Guest post by Adrian Beaumont, who joins us from time to time to provide commentary on elections internationally. Adrian is an honorary associate at the University of Melbourne. His work on electoral matters for The Conversation can be found here, and his own website is here.
With 13 days left until the November 4 AEDT election, the FiveThirtyEight national aggregate gives Joe Biden a 9.9% lead over Donald Trump (52.1% to 42.2%). Biden’s lead has decreased by 0.3% since last week. In the key states, Biden leads by 8.2% in Michigan, 6.3% in Wisconsin, 6.2% in Pennsylvania, 3.8% in Arizona and 3.6% in Florida.
Pennsylvania and Wisconsin are virtually tied now as the “tipping-point” state that could potentially give either Biden or Trump the 270 Electoral Votes required to win the Electoral College. If Biden is only up by six in Pennsylvania while leading by ten nationally, the popular vote/Electoral College gap is nearly four points in Trump’s favour, the highest gap I can recall in these reports.
A concern for Biden is that his strongest Pennsylvania polls were either from pollsters with Democratic house effects this cycle (Quinnipiac had Biden up eight, but has been good for Biden all year), or showed an unrealistic gap in Biden’s favour between likely and registered voters (CNN had Biden up ten with likely voters but just five with registered voters).
In FiveThirtyEight’s aggregates, Biden also leads by 3.1% in North Carolina, 1.1% in Iowa and 1.0% in Georgia. He trails by 1.0% in both Ohio and Texas. As I have said previously, if Biden wins all these states, he wins over 400 of the 538 Electoral Votes.
The FiveThirtyEight forecast gives Trump a 13% chance to win the Electoral College, unchanged from last week. He only has a 4% chance to win the popular vote.
Trump’s net job approval ratings have dropped over one point since last week. In the FiveThirtyEight aggregate, his net approval with all polls is -11.6%, and -11.2% with polls of likely or registered voters. The RealClearPolitics average has Biden’s net favourability at +9, the highest it’s been, while Trump’s is -11.
In the FiveThirtyEight Classic Senate forecast, Democrats now have a 78% chance to win control, up 2% since last week. The most likely outcome is a 52-48 Democratic majority. Unchanged on last week’s projection. The 80% confidence range is 48 to 56 Democratic seats, also unchanged.

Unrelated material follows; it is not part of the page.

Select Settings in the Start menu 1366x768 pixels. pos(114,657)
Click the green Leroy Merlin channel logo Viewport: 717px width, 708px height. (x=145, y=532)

Biden is in a stronger position than Clinton was in 2016
Comparisons are being made to 2016, when Trump unexpectedly defeated Hillary Clinton. There are two key differences from 2016. First, although Clinton was consistently ahead of Trump nationally in 2016, she never reached 50% of the vote, while Biden is currently at 52%. US polls include undecided in their main voting intentions tables, and this makes it more difficult to reach 50%.
In 2016, both Trump and Clinton were very unpopular. The James Comey letter reopening an investigation into Clinton’s emails just 11 days before the election was probably influential in swinging late deciders behind Trump. In exit polls, he won those that did not like either candidate by 47-30. This year, Biden’s big lead is partly explained by his own popularity.
Trump is trying to revert back to 2016, when he successfully attacked “Crooked Hillary” by going after Biden’s son, Hunter. But the increase in Biden’s net favourability and the lack of change on voting intentions suggest that most voters do not care about Hunter Biden. Still, I expect Trump to attack Hunter at Friday’s final presidential debate AEDT.
Voters are far more likely to care about coronavirus, and Trump is perceived to have handled that poorly. Over 70,000 new US cases were recorded last Friday, the highest since late July. Over 1,200 deaths were recorded Wednesday, the highest since August. Coronavirus continuing to be in the headlines is not good for Trump.
Here’s a coronavirus hypothetical: imagine if Trump had at least pretended to follow scientific advice on wearing masks, not holding big rallies and advocating social distancing. There’s currently also a massive spike in new cases in the UK, but the Conservatives lead Labour by 42-36 in the latest poll.
Left wins Bolivian election after re-run
After the October 2019 election, left-wing Bolivian president Evo Morales was forced to resign over claims of vote rigging. Owing to coronavirus, a new election was delayed until last Sunday. Luis Arce, who was Morales’ Minister of the Economy, won outright with 54.5%, avoiding a second round.